March 28, 2020. Summarized by summa-bot.

A polling place worker adjusts gloves as she tends to a reception table during the Florida primary election at the First United Methodist Church, Tuesday, March 17, 2020, in Jupiter, Fla. As Florida officials try to contain the spread of the novel coronavirus, the state's voters headed to the polls to cast ballots in the Democratic presidential primary. (AP Photo/Julio Cortez)

As states scramble to delay their spring primaries, election professionals and voting experts are anxiously looking ahead to November and warning that the coronavirus pandemic is already threatening the safety and integrity of the next presidential election.

Washington (CNN)As states scramble to delay their spring primaries, election professionals and voting experts are anxiously looking ahead to November and warning that the coronavirus pandemic is already threatening the safety and integrity of the next presidential election.

That means sweeping changes will be necessary in all 50 states to pull off the first pandemic-plagued presidential election in American history, according to interviews with more than a dozen state officials, former federal officials, voting rights activists and legal scholars.

Congress took a step forward this week by approving $400 million in federal grants that states can use to make coronavirus-related adjustments for the general election.

But nearly 60% of voters still showed up on Election Day, waited in long lines, used communal pens and touched the same voting machines -- all dangerous moves in the coronavirus era.

The Election Assistance Commission published lessons learned from the 2009 swine flu pandemic, including a warning from one poll worker in Virginia who noticed that people who used hand sanitizer before voting created damp ballots that jammed some machines.

The compromise legislation included just $400 million in election security grants -- far short of the $2 billion Democrats wanted -- and doesn't tell the states what changes they need to make to voting.

The House Democrats' bill would have required all states to offer 15 days of early voting, and to provide absentee ballots with prepaid stamps to all voters who ask for one.

State governments made their own moves, including postponing primaries, switching polling locations, moving to absentee voting and recruiting younger polling staff.

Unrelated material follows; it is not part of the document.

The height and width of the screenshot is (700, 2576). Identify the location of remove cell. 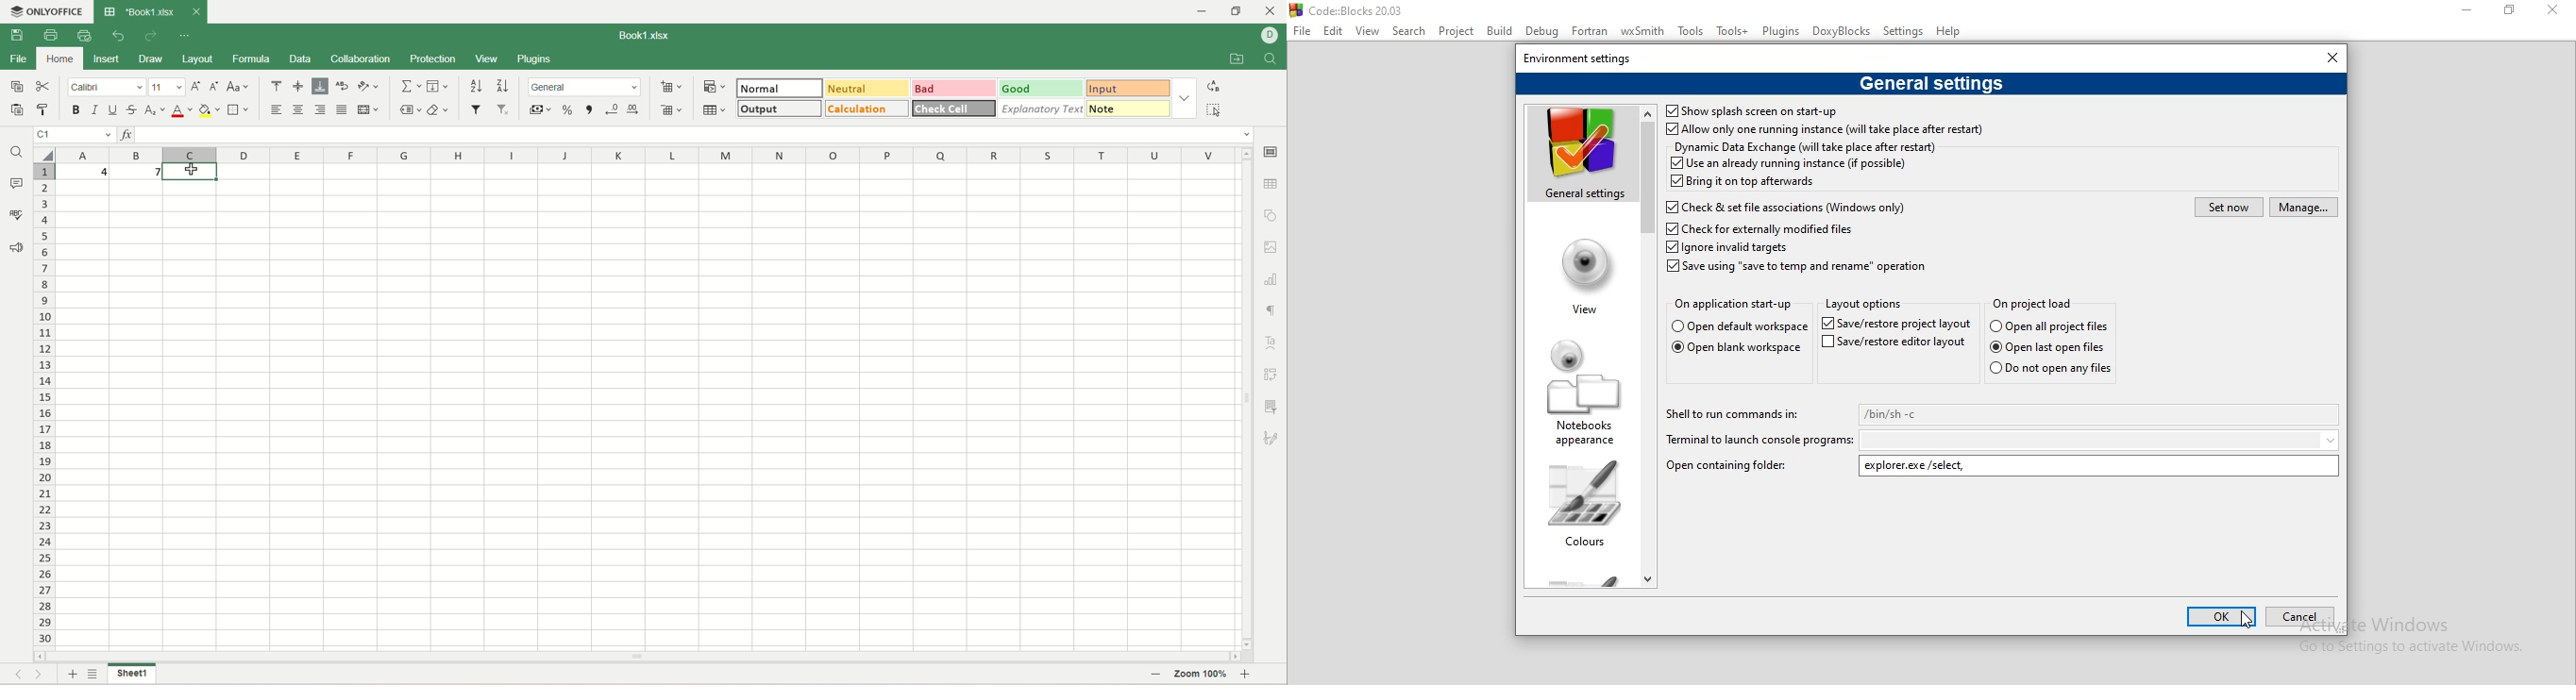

But state officials are scrambling to figure out who has the power to adjust election protocols during an emergency.

Only 12 states let the governor or top election official reschedule an election, according to the National Conference of State Legislatures.

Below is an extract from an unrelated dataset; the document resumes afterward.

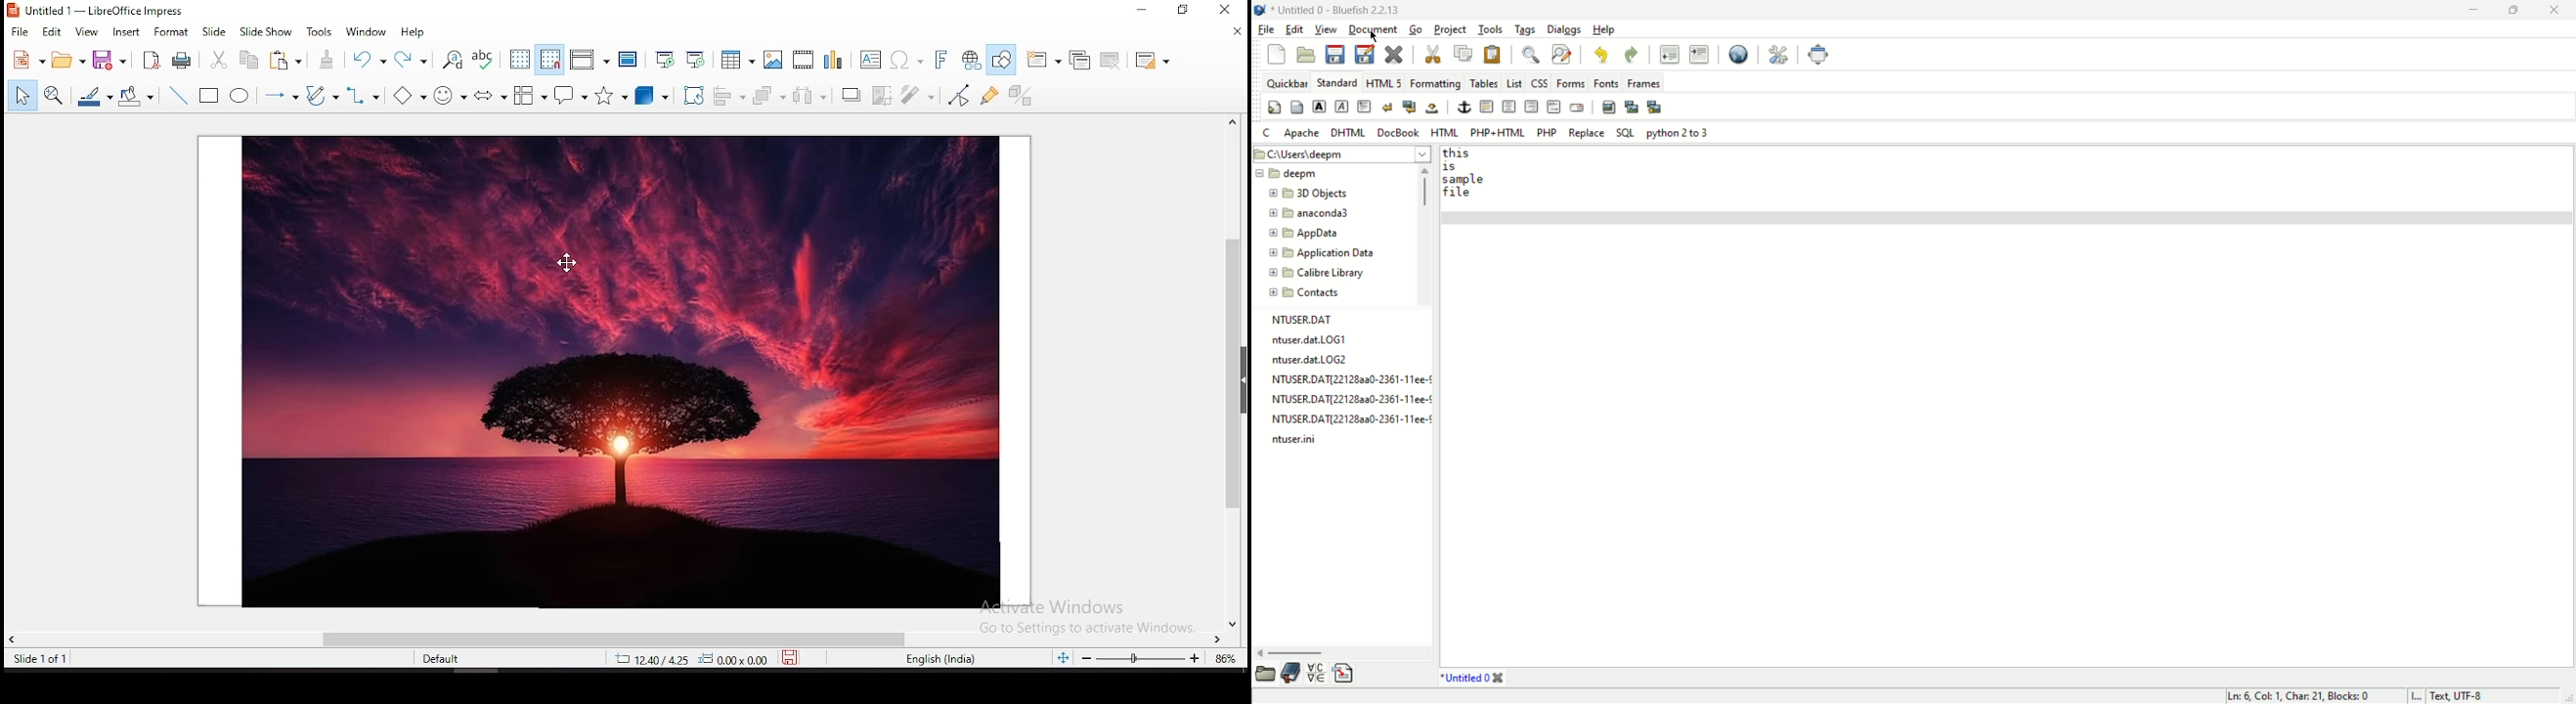  Describe the element at coordinates (832, 61) in the screenshot. I see `insert chart` at that location.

In Florida and Arizona, a large share of voters typically cast their ballots before Election Day, and that increased this year, according to the latest data.

The data suggests that the coronavirus crisis could accelerate an existing trend toward postal voting, where states conduct the bulk of their balloting through the mail.

"Vote-by-mail is much more resilient in times of crisis," said former Colorado Secretary of State Wayne Williams, a Republican who oversaw several statewide elections with near-universal postal voting.

Currently, only five states hold all their elections entirely by mail: Washington state, Colorado, Oregon, Utah and Hawaii.

Another 28 states and the District of Columbia offer "no-excuse" voting by mail, which means any voter can get an absentee ballot if they ask for one.

And Georgia's Republican Secretary of State Brad Raffensperger announced a similar plan for the November election as well, marking a dramatic shift in a state where only about 5% of voters typically cast their ballots in the mail.

Arizona will be a test of whether these ideas have bipartisan support: The Democratic secretary of state asked the GOP-controlled state legislature to authorize all-mail elections for November.

There are two forms of voting-by-mail: There's a two-step process where voters request an absentee ballot first, and then a ballot is sent to their home (Such as the new proposals in Ohio and Georgia).

There are some examples of delays to state and local elections.